[Pixel coordinate grounding data]
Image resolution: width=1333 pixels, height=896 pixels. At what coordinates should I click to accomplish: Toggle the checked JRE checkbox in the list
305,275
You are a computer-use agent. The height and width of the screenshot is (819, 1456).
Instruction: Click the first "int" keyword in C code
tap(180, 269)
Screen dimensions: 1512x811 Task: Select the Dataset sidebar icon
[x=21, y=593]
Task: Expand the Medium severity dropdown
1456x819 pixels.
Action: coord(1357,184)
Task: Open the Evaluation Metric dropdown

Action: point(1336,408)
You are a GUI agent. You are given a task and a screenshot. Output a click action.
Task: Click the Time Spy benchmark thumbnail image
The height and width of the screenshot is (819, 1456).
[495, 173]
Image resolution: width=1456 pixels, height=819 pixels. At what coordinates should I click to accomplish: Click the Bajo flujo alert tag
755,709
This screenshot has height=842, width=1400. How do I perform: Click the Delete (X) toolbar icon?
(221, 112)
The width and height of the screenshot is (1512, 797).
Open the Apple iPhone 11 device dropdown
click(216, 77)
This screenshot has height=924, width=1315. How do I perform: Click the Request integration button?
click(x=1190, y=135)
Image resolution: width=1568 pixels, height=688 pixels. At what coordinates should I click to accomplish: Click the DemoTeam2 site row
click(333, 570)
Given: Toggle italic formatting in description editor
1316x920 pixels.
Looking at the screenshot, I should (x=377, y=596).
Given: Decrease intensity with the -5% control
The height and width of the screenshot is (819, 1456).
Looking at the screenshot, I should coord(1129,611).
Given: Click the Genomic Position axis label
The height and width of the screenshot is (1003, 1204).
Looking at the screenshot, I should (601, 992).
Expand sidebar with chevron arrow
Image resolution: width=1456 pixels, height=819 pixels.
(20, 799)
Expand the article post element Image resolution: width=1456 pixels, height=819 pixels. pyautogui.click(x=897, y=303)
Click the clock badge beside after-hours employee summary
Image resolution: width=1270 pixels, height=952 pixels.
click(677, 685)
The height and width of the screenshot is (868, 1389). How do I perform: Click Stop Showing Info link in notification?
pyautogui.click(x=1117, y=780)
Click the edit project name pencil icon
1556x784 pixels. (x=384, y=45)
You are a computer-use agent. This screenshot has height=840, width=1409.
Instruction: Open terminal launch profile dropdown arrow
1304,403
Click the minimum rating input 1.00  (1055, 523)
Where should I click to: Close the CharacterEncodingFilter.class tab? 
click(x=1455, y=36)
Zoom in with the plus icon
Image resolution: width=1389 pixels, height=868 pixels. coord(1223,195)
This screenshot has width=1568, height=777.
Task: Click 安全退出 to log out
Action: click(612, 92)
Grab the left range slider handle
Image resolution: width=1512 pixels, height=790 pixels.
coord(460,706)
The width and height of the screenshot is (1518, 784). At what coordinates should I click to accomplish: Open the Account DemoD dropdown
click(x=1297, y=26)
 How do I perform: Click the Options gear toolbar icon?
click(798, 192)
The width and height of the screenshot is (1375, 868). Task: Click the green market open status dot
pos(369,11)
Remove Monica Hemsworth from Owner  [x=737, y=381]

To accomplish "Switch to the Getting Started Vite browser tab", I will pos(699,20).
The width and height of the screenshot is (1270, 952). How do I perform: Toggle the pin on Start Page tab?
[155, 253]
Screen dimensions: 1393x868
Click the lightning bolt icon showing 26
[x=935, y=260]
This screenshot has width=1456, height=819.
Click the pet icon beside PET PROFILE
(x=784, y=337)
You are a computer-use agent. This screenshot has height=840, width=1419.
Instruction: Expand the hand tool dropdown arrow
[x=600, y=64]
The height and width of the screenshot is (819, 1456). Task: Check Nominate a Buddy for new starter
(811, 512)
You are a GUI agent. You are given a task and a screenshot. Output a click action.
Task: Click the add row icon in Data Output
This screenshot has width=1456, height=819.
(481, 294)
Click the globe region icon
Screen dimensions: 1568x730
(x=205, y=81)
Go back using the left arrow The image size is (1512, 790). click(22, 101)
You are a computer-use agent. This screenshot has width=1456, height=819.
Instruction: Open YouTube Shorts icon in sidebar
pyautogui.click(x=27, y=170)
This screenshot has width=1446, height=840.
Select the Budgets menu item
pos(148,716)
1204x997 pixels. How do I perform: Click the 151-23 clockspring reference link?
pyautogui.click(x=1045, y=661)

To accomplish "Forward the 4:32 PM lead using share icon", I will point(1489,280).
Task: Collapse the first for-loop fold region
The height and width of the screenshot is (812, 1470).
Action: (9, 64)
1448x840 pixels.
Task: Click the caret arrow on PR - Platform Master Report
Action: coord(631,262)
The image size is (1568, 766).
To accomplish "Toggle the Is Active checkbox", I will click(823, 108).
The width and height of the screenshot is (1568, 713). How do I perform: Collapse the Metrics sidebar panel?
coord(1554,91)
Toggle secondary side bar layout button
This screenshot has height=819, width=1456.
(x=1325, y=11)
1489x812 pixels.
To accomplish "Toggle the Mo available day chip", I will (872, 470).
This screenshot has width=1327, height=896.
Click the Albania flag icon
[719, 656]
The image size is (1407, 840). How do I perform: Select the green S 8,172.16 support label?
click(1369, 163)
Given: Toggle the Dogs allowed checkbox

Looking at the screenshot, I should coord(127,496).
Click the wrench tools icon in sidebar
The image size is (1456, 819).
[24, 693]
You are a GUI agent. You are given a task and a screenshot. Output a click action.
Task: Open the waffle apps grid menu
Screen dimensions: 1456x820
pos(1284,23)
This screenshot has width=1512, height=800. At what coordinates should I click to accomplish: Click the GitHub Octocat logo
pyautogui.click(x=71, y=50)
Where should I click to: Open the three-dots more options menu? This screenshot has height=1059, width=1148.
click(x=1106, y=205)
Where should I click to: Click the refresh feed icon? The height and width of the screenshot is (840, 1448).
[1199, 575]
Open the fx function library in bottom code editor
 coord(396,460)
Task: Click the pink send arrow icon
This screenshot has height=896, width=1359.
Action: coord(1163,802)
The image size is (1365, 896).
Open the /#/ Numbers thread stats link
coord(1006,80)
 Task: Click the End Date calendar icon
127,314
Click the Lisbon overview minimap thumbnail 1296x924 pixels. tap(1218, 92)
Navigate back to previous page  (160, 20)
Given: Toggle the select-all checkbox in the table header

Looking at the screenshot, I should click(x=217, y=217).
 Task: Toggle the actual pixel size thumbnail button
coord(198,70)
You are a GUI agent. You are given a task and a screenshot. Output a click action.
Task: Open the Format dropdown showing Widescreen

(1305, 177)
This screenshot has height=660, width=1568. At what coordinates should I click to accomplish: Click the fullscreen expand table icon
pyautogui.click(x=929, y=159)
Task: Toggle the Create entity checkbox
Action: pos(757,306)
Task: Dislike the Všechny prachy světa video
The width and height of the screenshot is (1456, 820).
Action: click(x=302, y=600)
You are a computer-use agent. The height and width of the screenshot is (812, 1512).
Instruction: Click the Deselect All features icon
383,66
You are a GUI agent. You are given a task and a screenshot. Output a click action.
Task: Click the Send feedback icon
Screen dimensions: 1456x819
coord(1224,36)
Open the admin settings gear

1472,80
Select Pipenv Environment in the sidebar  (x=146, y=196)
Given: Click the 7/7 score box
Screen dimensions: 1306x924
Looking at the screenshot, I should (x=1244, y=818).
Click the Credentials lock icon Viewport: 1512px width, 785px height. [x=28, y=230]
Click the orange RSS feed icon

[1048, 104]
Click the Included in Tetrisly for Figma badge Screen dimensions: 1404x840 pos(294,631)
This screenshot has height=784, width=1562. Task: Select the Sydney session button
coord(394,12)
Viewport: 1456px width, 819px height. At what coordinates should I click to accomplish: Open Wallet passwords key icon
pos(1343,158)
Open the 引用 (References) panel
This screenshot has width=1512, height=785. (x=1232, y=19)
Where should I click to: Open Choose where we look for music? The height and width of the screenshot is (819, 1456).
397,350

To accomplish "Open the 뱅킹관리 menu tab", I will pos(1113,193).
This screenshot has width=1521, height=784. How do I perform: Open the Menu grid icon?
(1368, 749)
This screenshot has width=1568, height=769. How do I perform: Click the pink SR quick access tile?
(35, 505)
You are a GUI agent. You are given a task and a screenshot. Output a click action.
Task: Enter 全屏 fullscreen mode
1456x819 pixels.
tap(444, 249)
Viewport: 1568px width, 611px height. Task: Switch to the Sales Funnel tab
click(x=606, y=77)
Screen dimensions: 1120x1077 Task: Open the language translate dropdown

■ **WHAT YOU ARE ASKED TO DO**
Show all of the lines above in which "will" is present.

■ **SOLUTION FOR THIS PROBLEM**
To accomplish "Switch to the Getting Started Vite browser tab", I will pos(699,20).
To accomplish "Forward the 4:32 PM lead using share icon", I will point(1489,280).
To accomplish "Toggle the Is Active checkbox", I will click(823, 108).
To accomplish "Toggle the Mo available day chip", I will (872, 470).
To accomplish "Open the 뱅킹관리 menu tab", I will pos(1113,193).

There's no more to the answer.